Guy Waters

Personal information
- Nickname: Arc Angel
- Nationality: Australian
- Born: 25 January 1964 (age 62) London, England
- Height: 6 ft 2 in (188 cm)
- Weight: super middle/light heavy/cruiserweight

Boxing career
- Reach: 75 in (191 cm)
- Stance: Orthodox

Boxing record
- Total fights: 33
- Wins: 25 (KO 11)
- Losses: 7 (KO 5)
- Draws: 1

= Guy Waters =

Australian boxer

Guy "Arc Angel" Waters (born 25 January 1964) is an Australian professional welter/light middle/middle/super middle/light heavy/cruiserweight boxer of the 1980s, 1990s and 2000s.

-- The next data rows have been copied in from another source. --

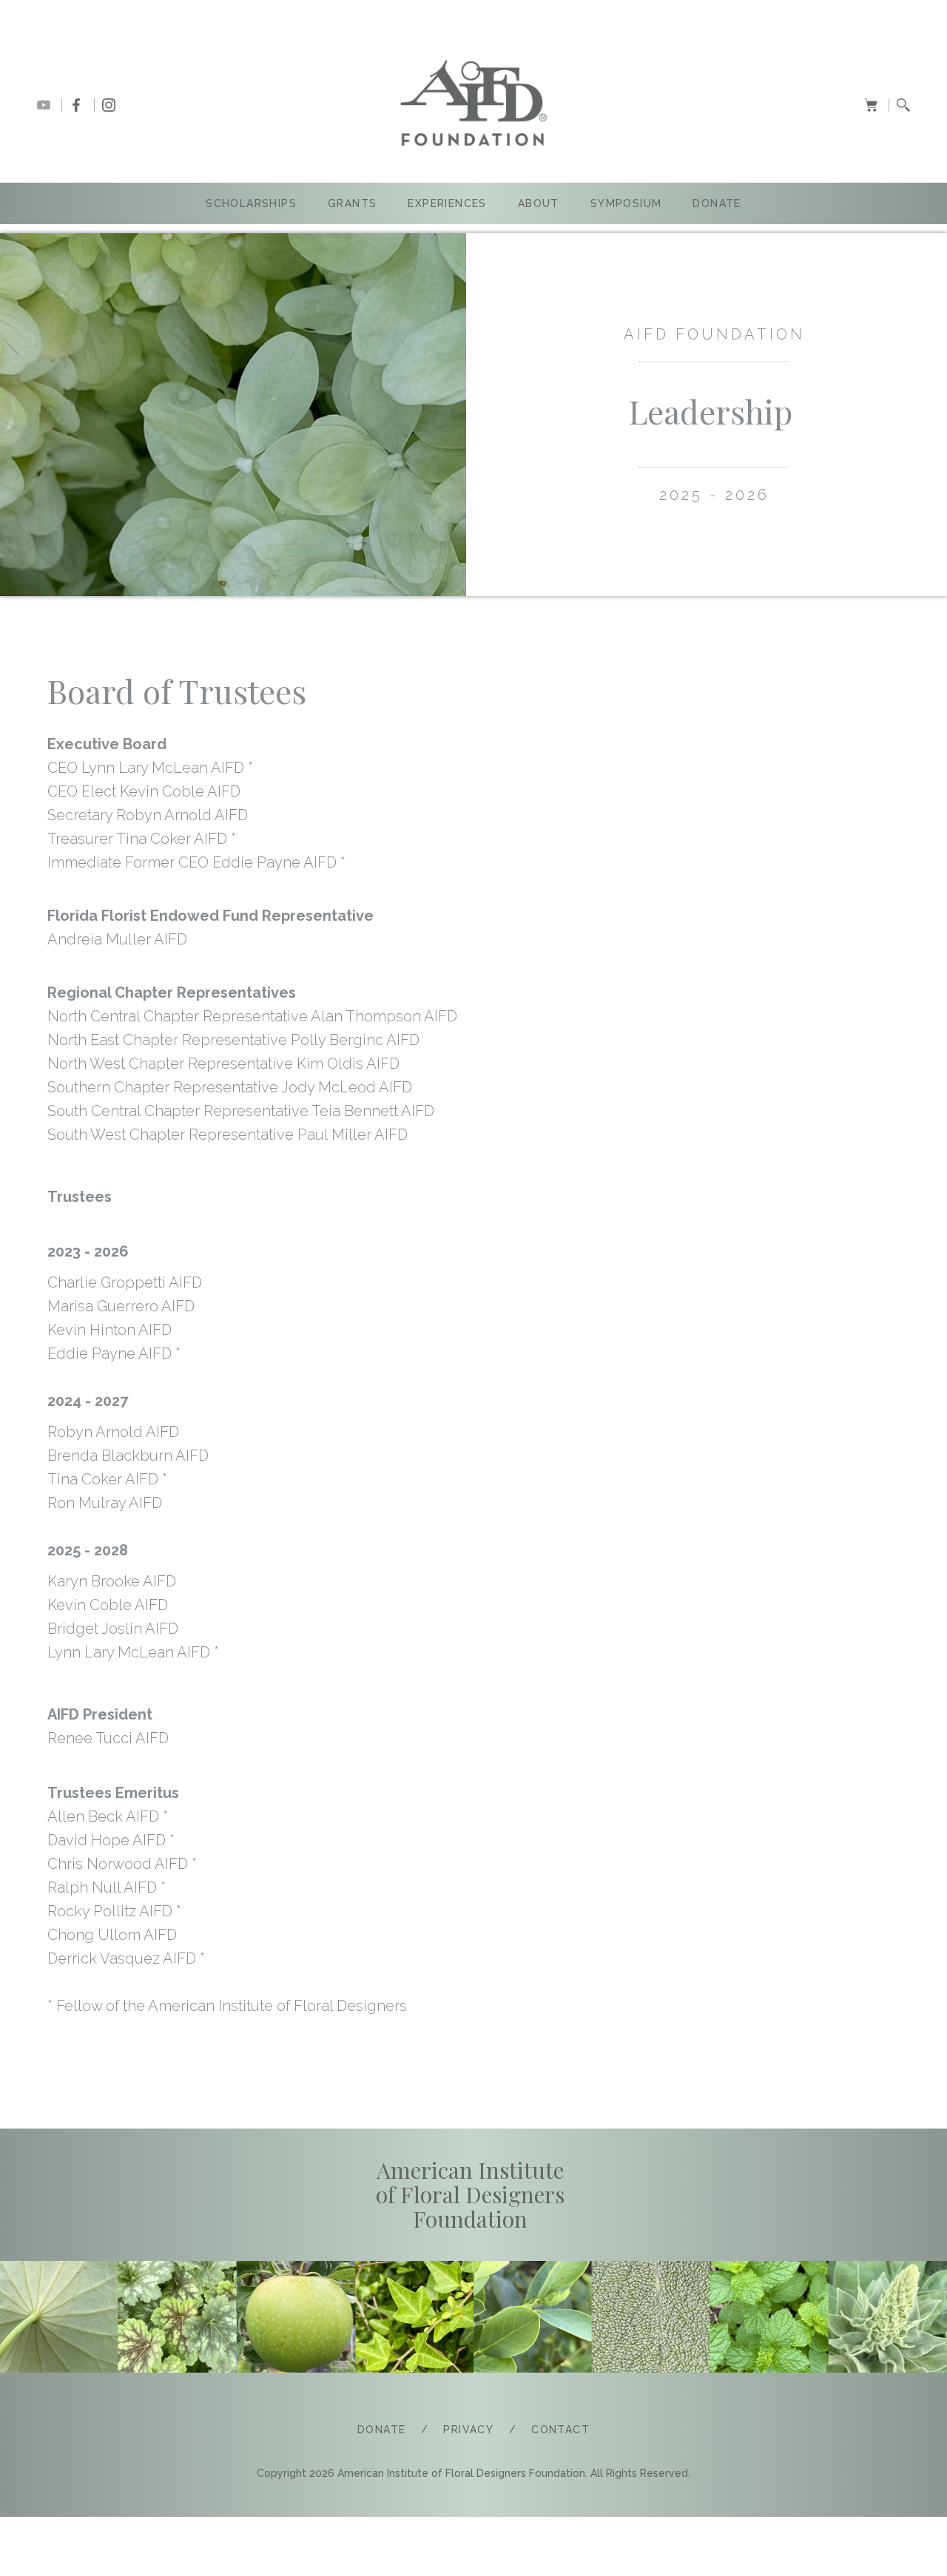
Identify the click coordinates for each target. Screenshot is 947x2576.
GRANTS (352, 203)
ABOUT (538, 203)
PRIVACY (468, 2429)
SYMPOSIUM (626, 203)
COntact (560, 2429)
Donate (716, 203)
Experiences (447, 203)
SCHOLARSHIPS (251, 203)
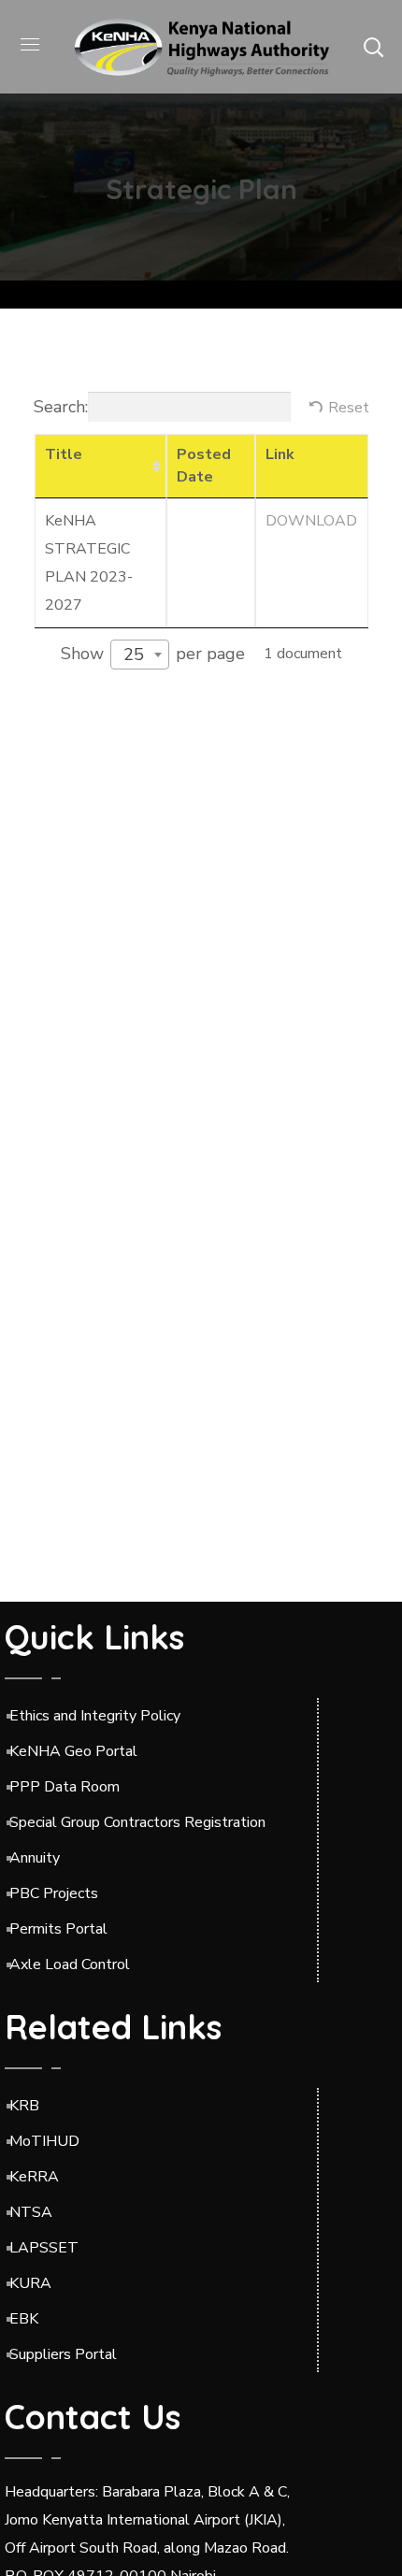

He won the New South Wales State (Australia) light heavyweight title, Australian light heavyweight title, Oriental and Pacific Boxing Federation (OPBF) light heavyweight title, Australasian Light Heavyweight Title, World Boxing Federation (WBF) light heavyweight title, International Boxing Federation (IBF) Pan Pacific super middleweight title, Oriental and Pacific Boxing Federation (OPBF) super middleweight title, and Commonwealth light heavyweight title. He was also a challenger for the WBC light heavyweight title against Dennis Andries, World Boxing Association (WBA) World light heavyweight title against Virgil Hill, World Boxing Council (WBC) cruiserweight title against Juan Carlos Gómez, and Commonwealth super middleweight title against David Starie. His professional fighting weight varied from 167+1/2 lb, i.e. super middleweight to 185+1/4 lb, i.e. cruiserweight.